The trick is to get other sites that you can identify as trusted sites, to link to you. So how do you do that? Answer that question and you’re gold.

So John, how long were you in the sandbox for keywords like V7N contest? I just did a search for seo contest at Google and V7N was #4. And, more importantly, the “trusted” sites in there with you were talking about you. So, how long did you suffer the horrible effects of the sandbox John? Personally, I think you are the one who should be answering questions about the sandbox instead of me and I hate that too! Damn you!

John Scott: How do you see search engine optimization in the coming years? A lot of people saying Google killed SEO, others saying it just got harder.
What’s your take?

Bob Massa: It’s all about specialization and networking. The internet marketing community is kind of like a small town. We may not all eat at the same burger joint, but we all know where all the burger joints are. And like a small town, we have our own social order. I believe we are going to see more people become much better at smaller skill sets and then have the circle of friends to rely on to sell their services to and to seek acceptance from.

One way of looking at it is, the internet is shrinking the world in the ways we used to think of it. We can communicate daily with people that actually work long distances apart. That develops a relationship and often a close one. That is how it has changed.

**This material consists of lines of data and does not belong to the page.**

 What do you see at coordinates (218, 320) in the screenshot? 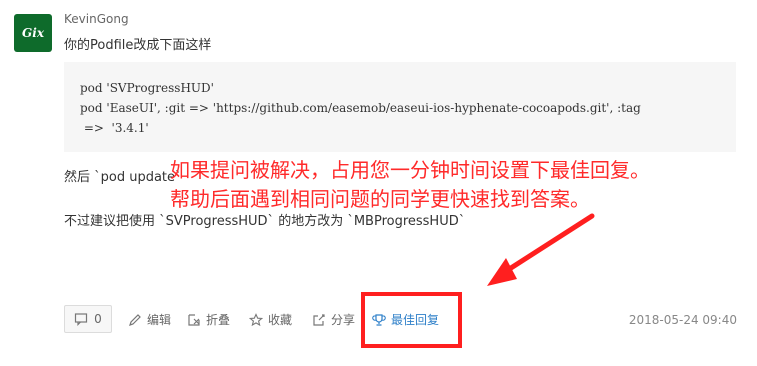
I see `collapse-label: 折叠` at bounding box center [218, 320].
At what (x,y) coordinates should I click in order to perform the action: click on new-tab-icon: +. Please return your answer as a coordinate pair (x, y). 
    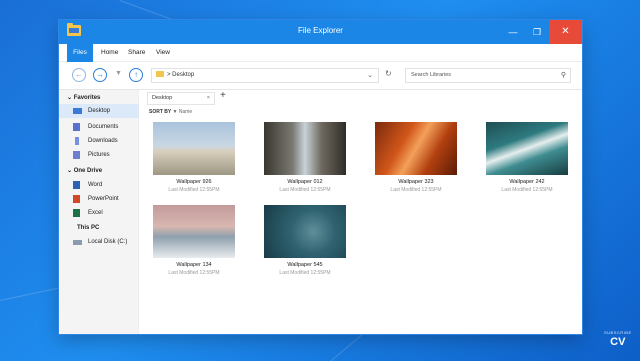
    Looking at the image, I should click on (223, 96).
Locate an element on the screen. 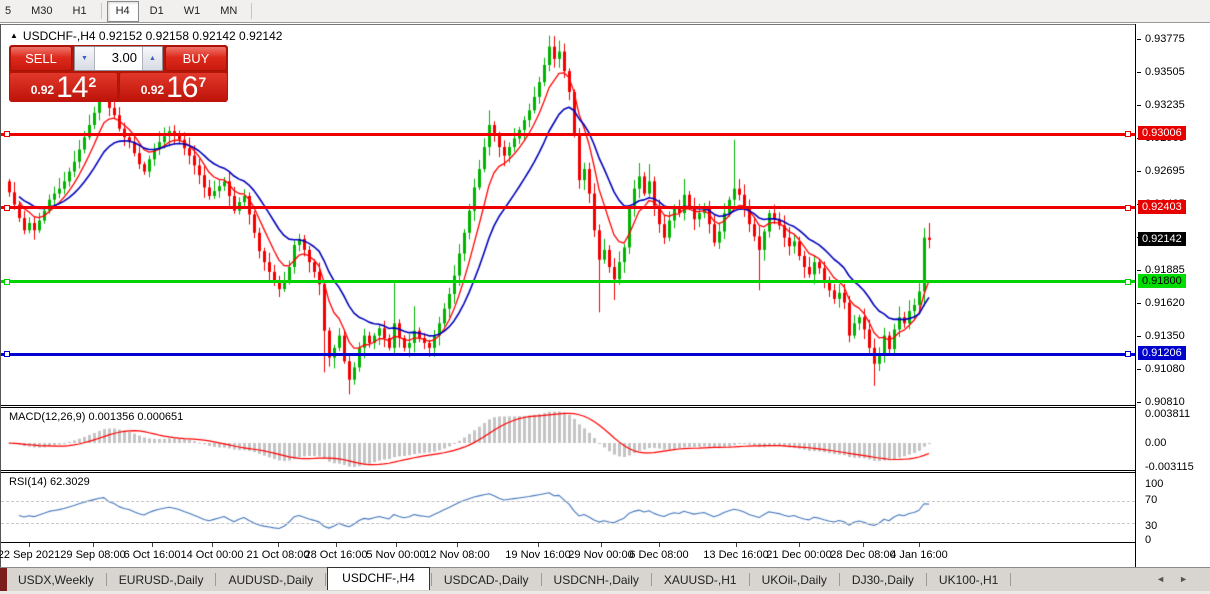 The width and height of the screenshot is (1210, 594). macd-scale-label: -0.003115 is located at coordinates (1170, 467).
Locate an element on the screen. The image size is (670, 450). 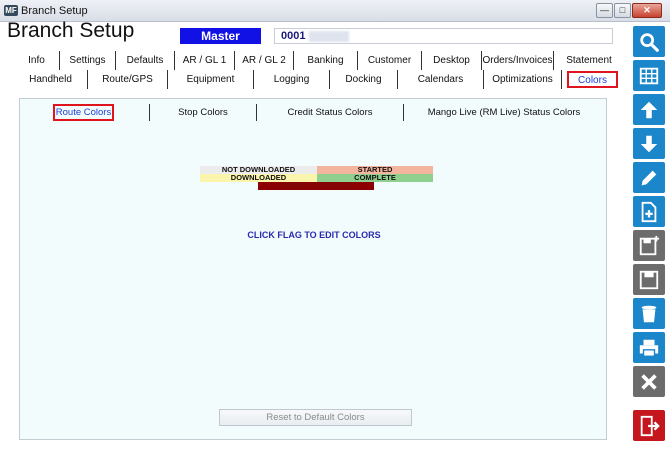
print-button is located at coordinates (649, 348).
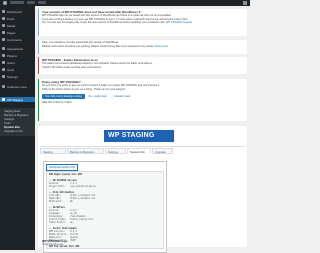 This screenshot has width=320, height=253. What do you see at coordinates (4, 26) in the screenshot?
I see `media-icon` at bounding box center [4, 26].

Now throw in the added mystique of internet conferences such as the SEO Roadshow, (what a great time that was!), where you can put faces to the forum posts, blogs and emails and now you have the basis for some very unique relationships that can be worth a LOT of money. As online marketing communities mature, I see that becoming the norm. It basically already is.

However, there are certain laws of nature that govern business and business people that the internet has not changed and I don’t think anything ever will. Life is a comprise. Everyday, each of us has the opportunity to have our asses kissed, or, to kiss someones ass. Asses like the IRS, clients with unrealistic objectives, banks, credit card companies, competitors and the list goes on. To me, the trick is to end up with more lipstick on your ass than shit on your lips. That part of life, the internet has not changed.

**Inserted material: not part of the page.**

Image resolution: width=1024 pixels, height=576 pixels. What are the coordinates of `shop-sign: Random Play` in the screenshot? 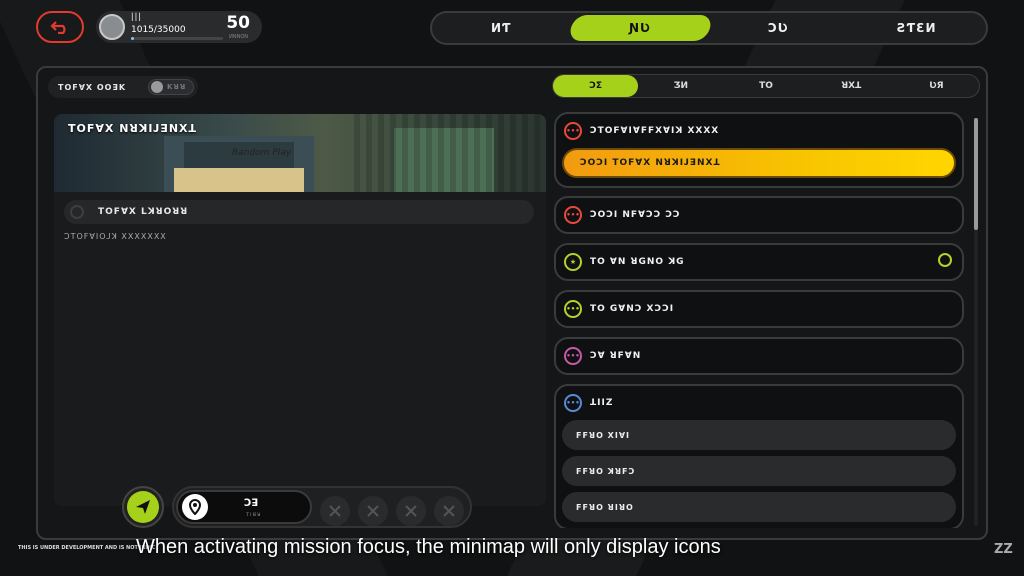 It's located at (262, 153).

It has not been killed or even been made harder. Just different and for those who don’t see a way to adapt, they will evolve or die. That is not Google, that is business.

John Scott: It seems like decades since the SearchKing v Google thing. Any regrets there?

Bob Massa: Yes, it does seem like it’s been a long time.

Basically no. I did what I thought was the right thing to do at the time. The only regret that I have is that too many people did too many things, too fast for too many of the wrong reasons. It didn’t have to go the way it did but it did. It’s just business.

John Scott: Which search engine do you use when you’re not doing SEO?

Bob Massa: Well, first of all, to my mind, I don’t do SEO. I do online business development, with traffic generation being one part of that, but I know
what you mean.

I use Google more than I wish I did and Yahoo/MSN less than I should. The choice of Google has much more to do with their incredible talent for marketing and self promotion than relevancy. Without question, they are as brilliant at those things as they are at programming and it works even on me. Honestly, I think the big three all do what they do very well and if MSN results showed up tomorrow on Google or vice versa, I doubt I would notice.

John Scott: If you could give one piece of advice to a novice SEO, what would it be?

Bob Massa:Pick a specialty. Something you love to do and get very good at it. Better than anyone else. Then build a network of resources for yourself
by following a simple philosophy.

  • Do the best job you can do
  • Be proud of what you do
  • Do what you say you will do

Then charge accordingly.

Finally for the novice I would say, lay a little lipstick on the asses of those who can help you meet your personal objectives, then wipe the shit off your lips and get to work.